* Source data *
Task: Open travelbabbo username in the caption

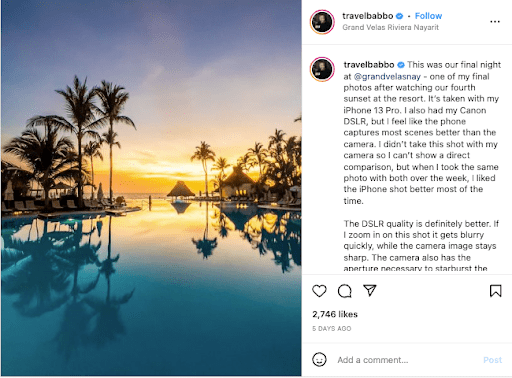Action: 369,65
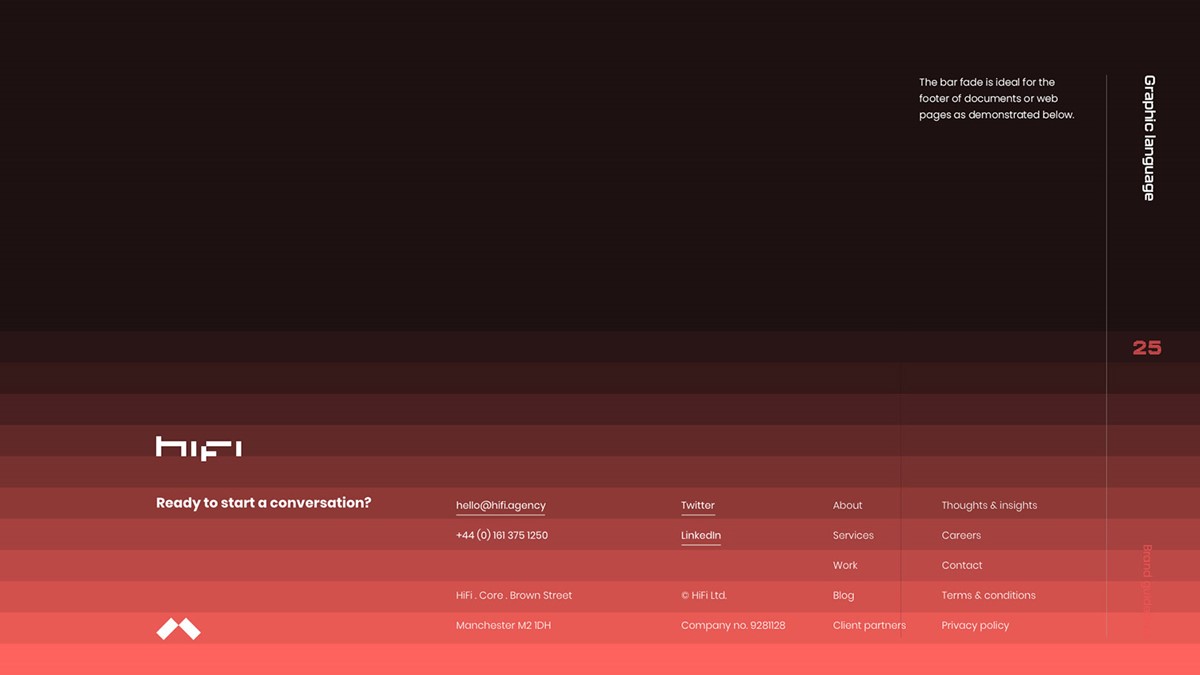The width and height of the screenshot is (1200, 675).
Task: Click the +44 (0) 161 375 1250 phone number
Action: point(501,536)
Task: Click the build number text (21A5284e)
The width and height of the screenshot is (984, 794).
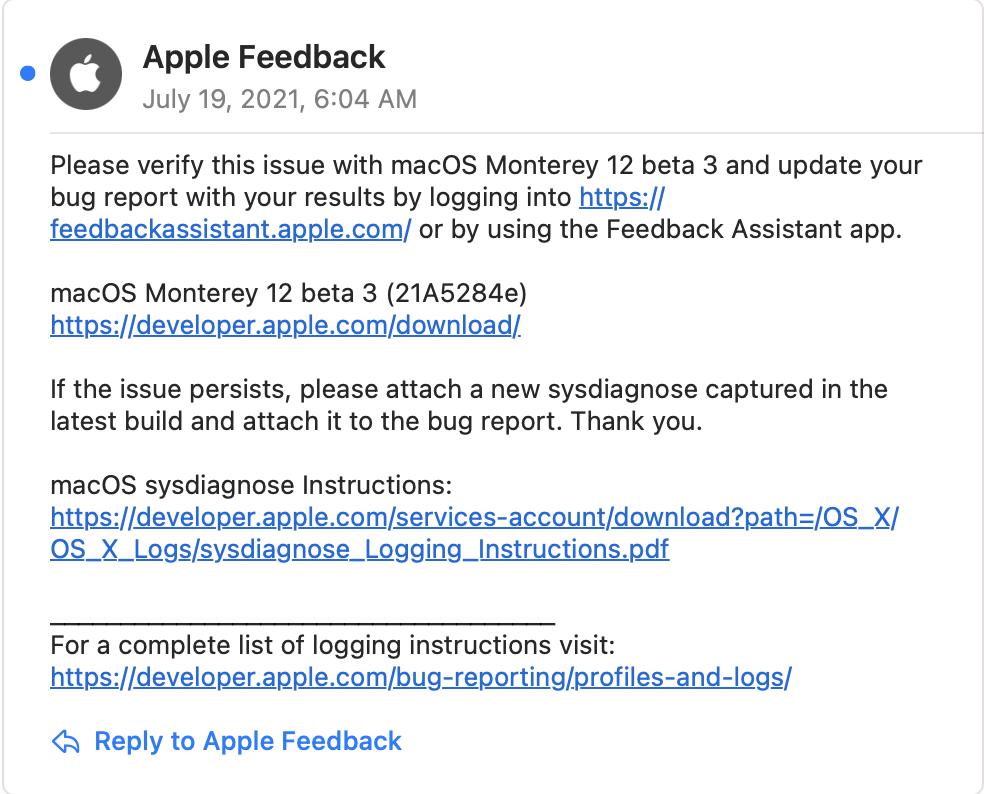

* Work instructions *
Once the pictures are removed, set down what remains of the entries above exactly.

* Solution *
Task: Open travelbabbo username in the caption

Action: 369,65
The width and height of the screenshot is (1200, 675).
Task: Click the +44 (0) 161 375 1250 phone number
Action: point(501,536)
Task: Click the build number text (21A5284e)
The width and height of the screenshot is (984, 794).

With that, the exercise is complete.